Let us not forget that not so long ago a man named Zarkaoui, before he was killed in the name of Al Qaeda, butchered hundreds of Muslims, in Jordan including little kids at a wedding reception. People have died in Bali, in Spain, in London, all in across the world. Let us not forget at the World Trade Center, there were victims from over 70 other countries, including more than 200 other Muslims.

I will always remember when my daughter and I went down to the victim center (my wife had gone back to Washington to try and work on aid for New York) to deal with the aftermath and the consequences to the healthcare workers and the other rescue workers. We didn’t have anything to do so we just went down to the Victim Center to try to offer comfort.
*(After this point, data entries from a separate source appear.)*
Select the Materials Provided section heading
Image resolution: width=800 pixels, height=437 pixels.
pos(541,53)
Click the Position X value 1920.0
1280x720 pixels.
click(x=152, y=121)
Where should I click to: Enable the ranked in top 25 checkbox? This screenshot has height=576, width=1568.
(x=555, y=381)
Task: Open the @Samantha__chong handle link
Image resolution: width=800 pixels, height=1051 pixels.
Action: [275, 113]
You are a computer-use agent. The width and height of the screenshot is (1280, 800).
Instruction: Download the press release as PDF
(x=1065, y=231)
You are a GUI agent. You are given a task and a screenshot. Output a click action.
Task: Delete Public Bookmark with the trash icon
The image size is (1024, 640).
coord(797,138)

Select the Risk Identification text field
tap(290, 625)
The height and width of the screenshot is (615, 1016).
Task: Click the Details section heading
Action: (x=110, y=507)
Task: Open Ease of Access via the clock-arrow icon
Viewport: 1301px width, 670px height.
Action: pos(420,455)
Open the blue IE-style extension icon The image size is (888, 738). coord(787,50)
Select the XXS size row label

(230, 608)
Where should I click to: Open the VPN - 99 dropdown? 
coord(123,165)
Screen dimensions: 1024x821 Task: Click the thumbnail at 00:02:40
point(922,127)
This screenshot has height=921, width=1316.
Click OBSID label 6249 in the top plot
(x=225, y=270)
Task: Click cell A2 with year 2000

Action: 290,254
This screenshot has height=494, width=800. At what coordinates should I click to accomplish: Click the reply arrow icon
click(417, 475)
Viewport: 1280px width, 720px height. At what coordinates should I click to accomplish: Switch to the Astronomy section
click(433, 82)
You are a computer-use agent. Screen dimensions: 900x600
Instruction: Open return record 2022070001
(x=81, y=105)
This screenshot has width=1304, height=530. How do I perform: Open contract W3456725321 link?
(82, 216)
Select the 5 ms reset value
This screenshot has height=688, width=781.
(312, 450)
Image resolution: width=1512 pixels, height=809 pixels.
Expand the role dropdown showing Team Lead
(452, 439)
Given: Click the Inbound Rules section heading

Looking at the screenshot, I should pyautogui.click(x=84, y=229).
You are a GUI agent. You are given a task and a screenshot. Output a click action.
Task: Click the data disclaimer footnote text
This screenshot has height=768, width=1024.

I saw this man in line, who was a head taller than me, weep. He was obviously an Arab. I said, “Did you lose someone”? He said, “No, I am just here to offer my condolences. I am an Egyptian Muslim American.  I hate the terrorists even more than you do but I am so afraid my fellow Americans will never trust me again.”

There are all kind of victims when people believe that our differences are more important than our common humanity. I have been grateful and proud when Americans reach across party and other lines to refute that idea. I wish my wife could be here today because she has done so much more on this than I have.  She is in New York with her constituents at similar events, but for a moment all of us were together.

The business of 9/11 is not yet completed. You know it and I know it. We can have all of our differences, we can argue our politics, but in the end we owe it to those who perished, to those who were wounded, to those who still are injured, to finish the job they left us with and to do it as one and in so doing to send one more signal to the world that the age old battle between our common humanity and our interesting differences, in the end, do not matter. No matter how many times they try, no matter even if they succeed again somewhere, in the end they will lose because we now know that God made us genetically over 99.9% the same and we know that every faith truly practiced honors the fact that we are all created as one. Let us remember that and honor those who were lost. God bless you all.